Notes
Charging through the final half
kilometre of the junior women’s
UCI world championships in
Ponferrada, Spain, on Sept. 26,
Banff ’s Liah Harvie is matching
pace with the best in the world.
The dominant Dane Amalie
Dideriksen jockeys for position
at the front with Italy’s Sofia
Bertizzolo as the pack shifts and
swerves like a pack of angry bees.
Riders are blocking, protecting
and chasing in preparation for the
final sprint, and Harvie is right in
the thick of things.
She’s survived 71 kilometres
on the course, which includes 300
metres of climbing on each of the
four laps, with a maximum incline
of 10.7 per cent. She’s stuck with
the attacks and worked her way to
the lead pack late in the race.
This is the biggest pack of
women she’s ever raced with and
on the largest stage. She hadn’t
seen her teammate Sara Poidevin
since a crash at the eight kilometre
mark of the 72 km race,
while fellow Canadians Dafne
Theroux-Izquierdo and newlyminted
Canmorite Laurence
Dumais were 15 seconds back as
part of a smaller, secondary group
of riders.
Harvie, a 16-year-old who is
accustomed to slaying mountain
bike races in the Bow Valley, is on
her own against the world.
The pace quickens and Harvie
does her best to hold on, seeking
room on the outside, then back in
the middle, but it’s nearly impossible
to bust through.
When the race is finished,
Harvie, 16, finishes 19th, a mere
three-tenths of a second behind
first place.
Unfortunately, she was
unreachable by the Outlook
after the race.
Poidevin’s world championship
debut wasn’t what she hoped
for. In a race full of nervous riders,
exacerbated by a very narrow
course, she was brutally cut off
at the eight kilometre mark at
the top of the first big climb and
crashed hard.
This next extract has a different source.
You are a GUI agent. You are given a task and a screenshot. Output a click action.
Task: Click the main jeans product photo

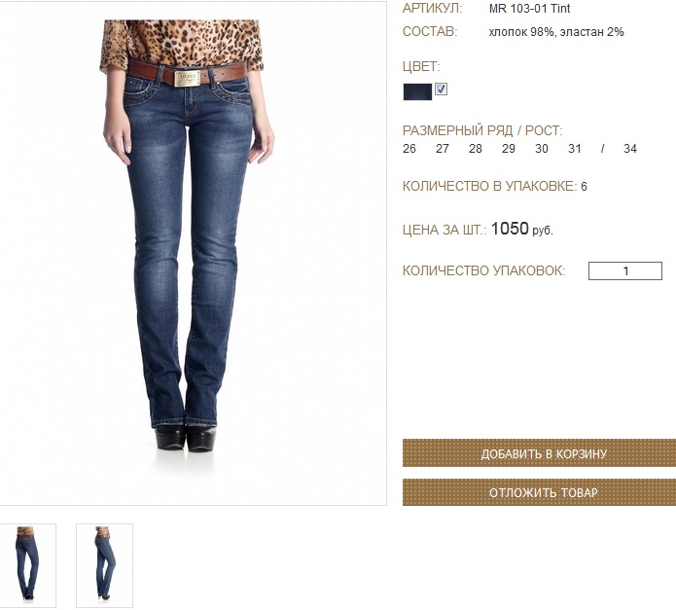point(193,253)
She was relatively
unhurt, but her bike did suffer
some damage. By the time she
was up and running again, the
main pack was several minutes
ahead.
“It was a really nervous pack.
There had already been three
crashes before mine. The girl in
front of me cut in and I went
down. Liah had to swerve around
me,” Poidevin said.
The Canadian team had a
loose plan to work together, stay
in the pack and make a move if
one of the riders was feeling good.
“Our strategy was to be in the
right position and be where the
action is,” Poidevin said.
Instead, Poidevin, 18, said
she’s hungry to race again overseas.
“I definitely want to keep
going. I didn’t have the race I wanted with my crash and I’d like to see
what I could do.”
The pair tend to finish races near each
other, so it’s easy to speculate that together
they could have had an even better result,
but Poidevin said crashes happen all the
time and riders learn to accept them.
She’s still thrilled she had the opportunity
to train and race in Europe, and said it
was great to see Harvie have such a strong
performance.
“It was a great experience being in Spain
and preparing for world championships.
Riding with 90 women and pre-riding the
course the day before, it was cool to be part
of that environment,” Poidevin said. “All of
the countries sent their top girls, so it was a
really high calibre of riding.”
The race was Poidevin’s final venture as
a junior, as she’ll graduate to the next age
group. Both girls will have to re-qualify
for Canadian nationals next year, as the
process starts from scratch. She said the
experience wouldn’t have been possible
without her club Bicisport, and the support
she received from the Bow Valley,
stating it meant a lot to see that support.
As for celebration plans, Poidevin said
she only has one.
“I just want to recover from this jet lag.”